### ОТРЫВОК ДЛЯ РАБОТЫ
/---
30.5.1987
Человек спит и не хочет просыпаться. Потому что ведь ему показывают очень сладкие сны. Если бы животным, собакам или коровам, показывали такие же сладкие сны, они, возможно, не просыпались бы так легко. Эти сны с большим запасом превосходят все жизненные приятности. Радости жизни так или иначе сводятся к возможности видеть сон наяву. Сравни с наркоманией. Или техника. Разве она не сон?
13.6.1987
Черные вороны идут за трепыхающимся голубем и хладнокровно поклевывают его. У людей то же, слабого, расклевывают. Это закон природы, и он неотменим. Всегда будет ревностная свора добирающих, доклевывающих, только ослабни и забейся в тоске.
26.10.1987
Человек, своенравный воротила, чувствующий страшную силу в своей способности обойти все законы, обтечь, подмять под себя, так же с налету готов подмять и Бога, но вдруг осекается, страшная сила распоясавшейся гордыни с разлету спотыкается о неодолимую силу Кроткого и Нищего, Истощившегося, и эти две силы такие разные, что они по–настоящему, в чистом случае, даже не борются между собой, не уничтожают друг друга. От сшибки таких крайностей что‑то когда‑нибудь только и может получиться.
\---
Выведите весь отрывок с записями по датам, не меняя в нём ни слова. Список здесь не пригодится.

### ИСХОДНЫЕ ДАННЫЕ
/---
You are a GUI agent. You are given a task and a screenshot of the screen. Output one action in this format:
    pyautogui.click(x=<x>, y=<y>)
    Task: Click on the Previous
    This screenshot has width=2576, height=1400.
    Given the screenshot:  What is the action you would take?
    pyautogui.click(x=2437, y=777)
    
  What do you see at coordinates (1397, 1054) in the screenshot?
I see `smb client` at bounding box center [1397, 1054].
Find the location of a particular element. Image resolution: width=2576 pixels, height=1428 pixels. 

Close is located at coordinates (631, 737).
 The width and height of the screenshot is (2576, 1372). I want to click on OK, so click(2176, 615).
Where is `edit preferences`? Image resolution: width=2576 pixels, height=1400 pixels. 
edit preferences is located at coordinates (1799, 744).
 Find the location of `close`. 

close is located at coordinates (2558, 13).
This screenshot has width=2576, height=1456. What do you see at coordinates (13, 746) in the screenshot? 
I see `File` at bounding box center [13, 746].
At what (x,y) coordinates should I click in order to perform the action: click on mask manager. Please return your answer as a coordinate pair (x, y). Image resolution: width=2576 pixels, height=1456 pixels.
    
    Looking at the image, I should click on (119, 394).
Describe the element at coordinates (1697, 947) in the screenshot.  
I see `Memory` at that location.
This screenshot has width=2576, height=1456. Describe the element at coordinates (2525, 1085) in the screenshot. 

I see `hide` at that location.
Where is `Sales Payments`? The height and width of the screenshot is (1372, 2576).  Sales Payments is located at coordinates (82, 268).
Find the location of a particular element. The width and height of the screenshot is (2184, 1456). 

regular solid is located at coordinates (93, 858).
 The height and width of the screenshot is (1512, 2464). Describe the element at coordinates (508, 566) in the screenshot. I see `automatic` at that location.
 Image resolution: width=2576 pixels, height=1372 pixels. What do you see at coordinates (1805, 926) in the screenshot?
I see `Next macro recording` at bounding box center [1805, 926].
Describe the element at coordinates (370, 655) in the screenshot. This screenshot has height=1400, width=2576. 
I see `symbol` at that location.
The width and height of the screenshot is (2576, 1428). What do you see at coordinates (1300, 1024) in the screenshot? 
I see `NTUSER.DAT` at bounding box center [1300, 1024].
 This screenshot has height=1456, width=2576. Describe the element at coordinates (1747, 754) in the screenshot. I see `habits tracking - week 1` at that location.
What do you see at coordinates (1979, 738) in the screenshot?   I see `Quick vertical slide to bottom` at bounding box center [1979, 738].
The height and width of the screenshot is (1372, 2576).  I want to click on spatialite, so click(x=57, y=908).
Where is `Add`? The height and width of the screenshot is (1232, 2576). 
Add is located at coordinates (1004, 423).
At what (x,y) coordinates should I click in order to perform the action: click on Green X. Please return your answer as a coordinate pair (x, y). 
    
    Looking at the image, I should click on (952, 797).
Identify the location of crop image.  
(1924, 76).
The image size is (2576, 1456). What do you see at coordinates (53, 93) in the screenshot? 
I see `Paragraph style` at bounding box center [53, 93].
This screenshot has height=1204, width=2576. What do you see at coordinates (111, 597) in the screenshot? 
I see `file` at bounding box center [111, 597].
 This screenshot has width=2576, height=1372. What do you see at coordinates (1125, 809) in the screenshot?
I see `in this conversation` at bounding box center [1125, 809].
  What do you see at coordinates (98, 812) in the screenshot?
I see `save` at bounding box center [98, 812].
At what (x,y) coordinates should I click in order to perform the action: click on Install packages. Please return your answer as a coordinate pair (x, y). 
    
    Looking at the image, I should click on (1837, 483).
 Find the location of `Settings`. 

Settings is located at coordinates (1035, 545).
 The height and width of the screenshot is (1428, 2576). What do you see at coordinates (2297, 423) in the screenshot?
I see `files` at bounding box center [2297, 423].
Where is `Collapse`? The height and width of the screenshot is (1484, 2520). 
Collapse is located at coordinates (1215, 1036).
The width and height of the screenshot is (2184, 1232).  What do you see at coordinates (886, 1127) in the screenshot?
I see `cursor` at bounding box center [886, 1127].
\---
### РЕШЕНИЕ ЗАДАНИЯ
30.5.1987
Человек спит и не хочет просыпаться. Потому что ведь ему показывают очень сладкие сны. Если бы животным, собакам или коровам, показывали такие же сладкие сны, они, возможно, не просыпались бы так легко. Эти сны с большим запасом превосходят все жизненные приятности. Радости жизни так или иначе сводятся к возможности видеть сон наяву. Сравни с наркоманией. Или техника. Разве она не сон?
13.6.1987
Черные вороны идут за трепыхающимся голубем и хладнокровно поклевывают его. У людей то же, слабого, расклевывают. Это закон природы, и он неотменим. Всегда будет ревностная свора добирающих, доклевывающих, только ослабни и забейся в тоске.
26.10.1987
Человек, своенравный воротила, чувствующий страшную силу в своей способности обойти все законы, обтечь, подмять под себя, так же с налету готов подмять и Бога, но вдруг осекается, страшная сила распоясавшейся гордыни с разлету спотыкается о неодолимую силу Кроткого и Нищего, Истощившегося, и эти две силы такие разные, что они по–настоящему, в чистом случае, даже не борются между собой, не уничтожают друг друга. От сшибки таких крайностей что‑то когда‑нибудь только и может получиться.